What you need to do: Lines from the listing below that contain the string "Middle" are to be reported.

Extracted data:
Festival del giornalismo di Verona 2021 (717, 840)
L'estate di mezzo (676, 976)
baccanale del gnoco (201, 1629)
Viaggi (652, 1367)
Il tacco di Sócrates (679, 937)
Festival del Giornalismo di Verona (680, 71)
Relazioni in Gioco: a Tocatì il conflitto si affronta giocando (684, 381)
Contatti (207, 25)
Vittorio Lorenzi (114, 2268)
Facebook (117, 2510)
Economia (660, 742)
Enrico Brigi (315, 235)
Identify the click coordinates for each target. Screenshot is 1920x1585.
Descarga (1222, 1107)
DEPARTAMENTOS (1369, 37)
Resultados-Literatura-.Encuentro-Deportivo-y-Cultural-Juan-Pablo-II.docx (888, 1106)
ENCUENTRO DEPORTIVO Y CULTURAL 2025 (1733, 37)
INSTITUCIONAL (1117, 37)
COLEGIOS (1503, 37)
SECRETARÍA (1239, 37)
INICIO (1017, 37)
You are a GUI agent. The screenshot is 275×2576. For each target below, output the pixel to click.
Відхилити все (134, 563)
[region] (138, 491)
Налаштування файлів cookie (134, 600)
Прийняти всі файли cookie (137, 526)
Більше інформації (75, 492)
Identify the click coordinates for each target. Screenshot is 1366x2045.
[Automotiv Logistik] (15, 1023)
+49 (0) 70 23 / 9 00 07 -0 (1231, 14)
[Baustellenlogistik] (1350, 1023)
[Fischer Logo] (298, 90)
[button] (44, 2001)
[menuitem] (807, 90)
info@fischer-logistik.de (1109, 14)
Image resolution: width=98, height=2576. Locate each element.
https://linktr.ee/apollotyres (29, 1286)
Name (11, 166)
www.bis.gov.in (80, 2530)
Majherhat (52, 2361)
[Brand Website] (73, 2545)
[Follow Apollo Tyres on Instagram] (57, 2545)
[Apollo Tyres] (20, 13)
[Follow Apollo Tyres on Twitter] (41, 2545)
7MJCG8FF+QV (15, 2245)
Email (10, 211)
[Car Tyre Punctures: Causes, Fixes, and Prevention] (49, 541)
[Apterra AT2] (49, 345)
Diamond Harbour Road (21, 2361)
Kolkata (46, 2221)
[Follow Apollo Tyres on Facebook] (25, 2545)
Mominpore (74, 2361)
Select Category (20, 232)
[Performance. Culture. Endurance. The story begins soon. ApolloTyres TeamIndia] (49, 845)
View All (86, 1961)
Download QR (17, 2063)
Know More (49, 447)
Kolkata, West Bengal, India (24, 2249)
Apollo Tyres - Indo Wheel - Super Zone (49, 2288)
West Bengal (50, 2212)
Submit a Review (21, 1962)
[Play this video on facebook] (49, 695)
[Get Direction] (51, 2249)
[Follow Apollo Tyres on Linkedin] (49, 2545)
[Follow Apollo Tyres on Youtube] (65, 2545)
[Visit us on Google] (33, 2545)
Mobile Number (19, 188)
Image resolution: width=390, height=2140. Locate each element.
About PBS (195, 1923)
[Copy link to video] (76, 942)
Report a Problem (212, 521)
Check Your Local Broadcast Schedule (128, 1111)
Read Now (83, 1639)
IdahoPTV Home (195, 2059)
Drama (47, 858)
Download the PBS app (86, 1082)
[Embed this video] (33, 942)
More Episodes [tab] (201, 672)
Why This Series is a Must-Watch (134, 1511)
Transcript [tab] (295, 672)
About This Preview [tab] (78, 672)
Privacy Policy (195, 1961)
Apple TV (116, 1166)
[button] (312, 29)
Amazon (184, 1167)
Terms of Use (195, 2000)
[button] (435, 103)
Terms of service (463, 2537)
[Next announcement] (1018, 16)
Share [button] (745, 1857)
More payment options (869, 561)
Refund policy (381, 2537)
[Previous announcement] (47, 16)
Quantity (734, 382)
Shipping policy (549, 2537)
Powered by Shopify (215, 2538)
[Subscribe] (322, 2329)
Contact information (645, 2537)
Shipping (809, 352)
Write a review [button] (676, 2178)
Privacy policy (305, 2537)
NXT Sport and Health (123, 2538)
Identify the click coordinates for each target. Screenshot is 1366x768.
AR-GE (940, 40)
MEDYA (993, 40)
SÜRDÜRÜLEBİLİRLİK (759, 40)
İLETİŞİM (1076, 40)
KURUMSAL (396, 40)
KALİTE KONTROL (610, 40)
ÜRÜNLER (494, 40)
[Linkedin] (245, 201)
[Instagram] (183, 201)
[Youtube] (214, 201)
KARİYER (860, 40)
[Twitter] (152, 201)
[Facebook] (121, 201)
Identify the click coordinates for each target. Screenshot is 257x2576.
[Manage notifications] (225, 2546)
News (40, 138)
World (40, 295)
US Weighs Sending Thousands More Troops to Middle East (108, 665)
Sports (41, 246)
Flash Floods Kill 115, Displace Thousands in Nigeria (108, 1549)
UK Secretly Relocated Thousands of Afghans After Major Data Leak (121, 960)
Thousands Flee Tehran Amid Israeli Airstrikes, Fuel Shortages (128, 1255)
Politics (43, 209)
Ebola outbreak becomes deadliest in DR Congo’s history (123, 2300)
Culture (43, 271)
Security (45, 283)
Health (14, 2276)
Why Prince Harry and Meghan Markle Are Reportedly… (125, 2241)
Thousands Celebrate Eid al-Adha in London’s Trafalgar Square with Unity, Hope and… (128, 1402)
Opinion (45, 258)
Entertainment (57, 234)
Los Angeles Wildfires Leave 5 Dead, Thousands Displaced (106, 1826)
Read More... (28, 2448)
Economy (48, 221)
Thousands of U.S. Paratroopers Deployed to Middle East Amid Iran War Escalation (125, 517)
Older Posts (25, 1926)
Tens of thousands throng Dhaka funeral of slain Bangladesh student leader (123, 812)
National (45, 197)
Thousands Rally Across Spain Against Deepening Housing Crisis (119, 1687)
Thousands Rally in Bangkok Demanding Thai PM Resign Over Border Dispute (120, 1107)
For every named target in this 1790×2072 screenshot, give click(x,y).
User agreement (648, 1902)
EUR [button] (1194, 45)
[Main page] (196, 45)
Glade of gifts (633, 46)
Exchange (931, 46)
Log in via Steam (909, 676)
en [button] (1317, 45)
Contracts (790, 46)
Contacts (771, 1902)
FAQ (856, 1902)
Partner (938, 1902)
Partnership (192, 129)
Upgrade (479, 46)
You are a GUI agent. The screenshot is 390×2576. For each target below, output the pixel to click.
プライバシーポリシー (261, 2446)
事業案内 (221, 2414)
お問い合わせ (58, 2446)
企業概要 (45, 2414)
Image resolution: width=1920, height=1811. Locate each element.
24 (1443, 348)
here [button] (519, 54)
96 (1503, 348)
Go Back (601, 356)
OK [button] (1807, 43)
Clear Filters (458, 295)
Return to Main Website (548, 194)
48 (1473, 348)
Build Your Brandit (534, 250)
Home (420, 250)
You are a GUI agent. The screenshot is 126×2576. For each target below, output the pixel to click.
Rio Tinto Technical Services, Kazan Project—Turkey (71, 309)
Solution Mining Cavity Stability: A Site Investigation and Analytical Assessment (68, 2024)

Response to the exercise:
US Weighs Sending Thousands More Troops to Middle East (108, 665)
Thousands of U.S. Paratroopers Deployed to Middle East Amid Iran War Escalation (125, 517)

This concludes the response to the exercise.